- **TASK OBJECTIVE**: Can you rewrite the records below as a numbered list, one item per line, with blank lines dropped? Leave the pictures out of your answer.

- **ROWS**:
● ● ● ●

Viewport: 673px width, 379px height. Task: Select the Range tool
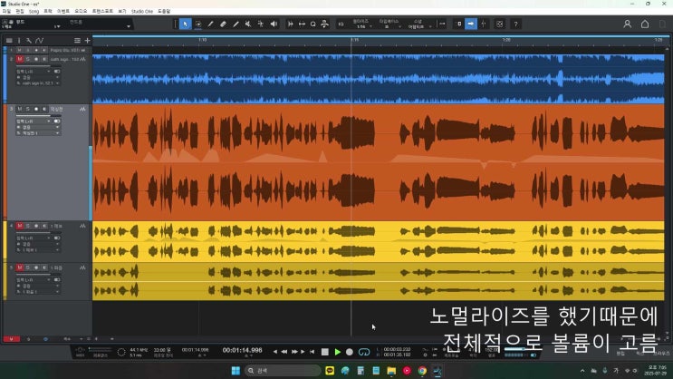[197, 24]
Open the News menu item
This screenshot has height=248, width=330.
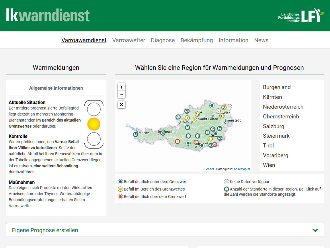pyautogui.click(x=261, y=40)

● ● ● ●

- **SOLVED EXERCISE**:
1. Viewport: 673px width, 379px height. Task: Select the Range tool
2. [197, 24]
3. Open the News menu item
4. This screenshot has height=248, width=330.
5. pyautogui.click(x=261, y=40)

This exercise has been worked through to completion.